Further, when the gas is positively made to collide against the liquid before the liquid is sprayed in the vacuum chamber, the gas is in some cases promoted in dissolving into the liquid. When spraying the liquid, in which the gas is dissolved in large amount in the vacuum, bubbles are formed in large amount since the gas contained in the liquid tends to violently move into gas phase.

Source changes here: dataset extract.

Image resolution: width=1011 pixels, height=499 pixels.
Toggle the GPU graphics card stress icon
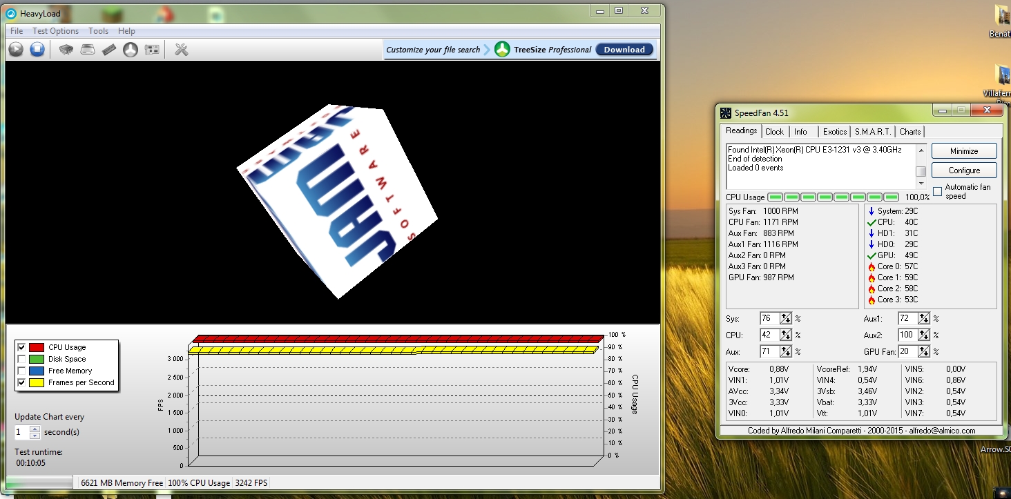coord(152,49)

These bubbles sometimes prevent the liquid and the gas from being supplied into the vacuum chamber, so that the gas required for film formation cannot be uniformly supplied to a wafer.
An object of the invention is to realize a method of manufacturing semiconductors and an apparatus for manufacturing semiconductors, in which a liquid raw material can be uniformly supplied to a wafer and a gas required for film formation can be uniformly supplied to a wafer.

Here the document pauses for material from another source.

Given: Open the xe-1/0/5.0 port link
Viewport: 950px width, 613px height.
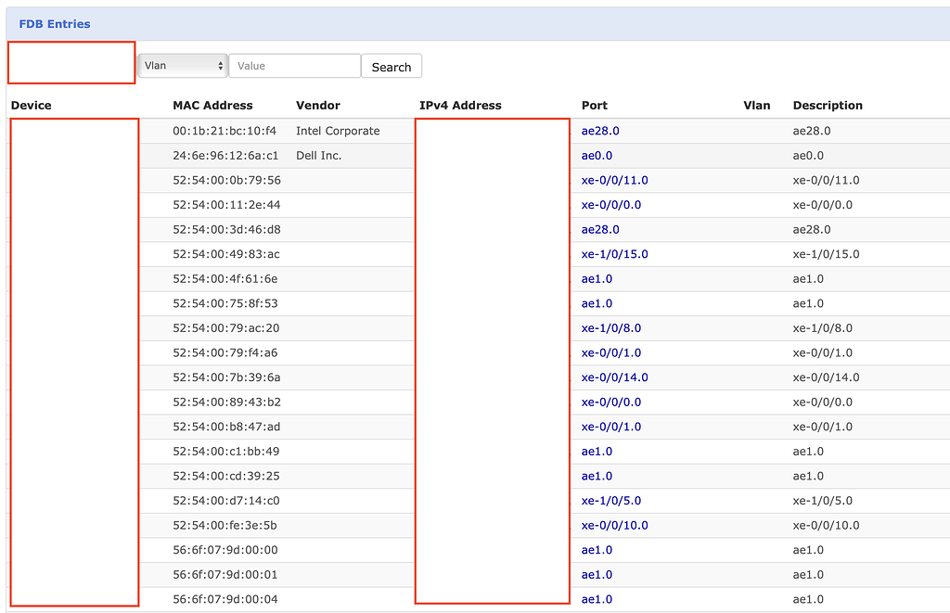Looking at the screenshot, I should click(x=611, y=501).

In order to achieve the object described above, the invention is structured in the following manner.
(1) In a method of manufacturing a semiconductor, there are provided a step of making at least a part of a liquid raw material for a thin film to be formed on a substrate of a semiconductor fine droplets in a space in which the thin film is formed, and supplying the fine droplets to the substrate from a liquid raw material spray port, and a step of supplying a gas required for forming the thin film to the substrate from a gas supply port formed in a periphery of the liquid raw material spray port.
(2) Preferably, in the method described in the item (1) described above, the gas supply port is arranged at the same interval with respect to the substrate as the liquid raw material spray port, or is arranged in an upstream side of a side for supplying the liquid raw material in comparison with the liquid raw material spray port.
(3) Further, preferably, in the method described in the item (1) described above, the thin film is formed while the gas is intermittently supplied to the substrate.
(4) Further, preferably, in the method described in the item (1) described above, the thin film is formed by using a chemical vapor deposition reaction.
(5) Further, preferably, in the method described in the item (1) described above, the liquid raw material is obtained by liquefying a solid or dissolving the solid into a solvent.
(6) Further, in an apparatus for manufacturing a semiconductor, there are provided with vaporizing means which makes at least a part of a liquid raw material for a thin film to be formed on a substrate of a semiconductor fine droplets in a space in which the thin film is formed and has a liquid raw material droplet port for supplying the fine droplets to the substrate, and a gas supply pipe having a gas supply port which is formed in a periphery of the liquid raw material spray port and supplies a gas required for forming the thin film to the substrate.
(7) Preferably, in the apparatus described in the item (6) described above, the gas supply port is arranged at the same distance with respect to the substrate as the liquid raw material spray port, or is arranged in an upstream side of a side for supplying the liquid raw material in comparison with the liquid raw material spray port.
When the supply port for supplying the gas required for the thin film forming reaction is provided in the periphery of the liquid raw material spray port, it is possible supply the gas so that the gas is uniformly supplied on the surface of the substrate without preventing the liquid raw material from being sprayed.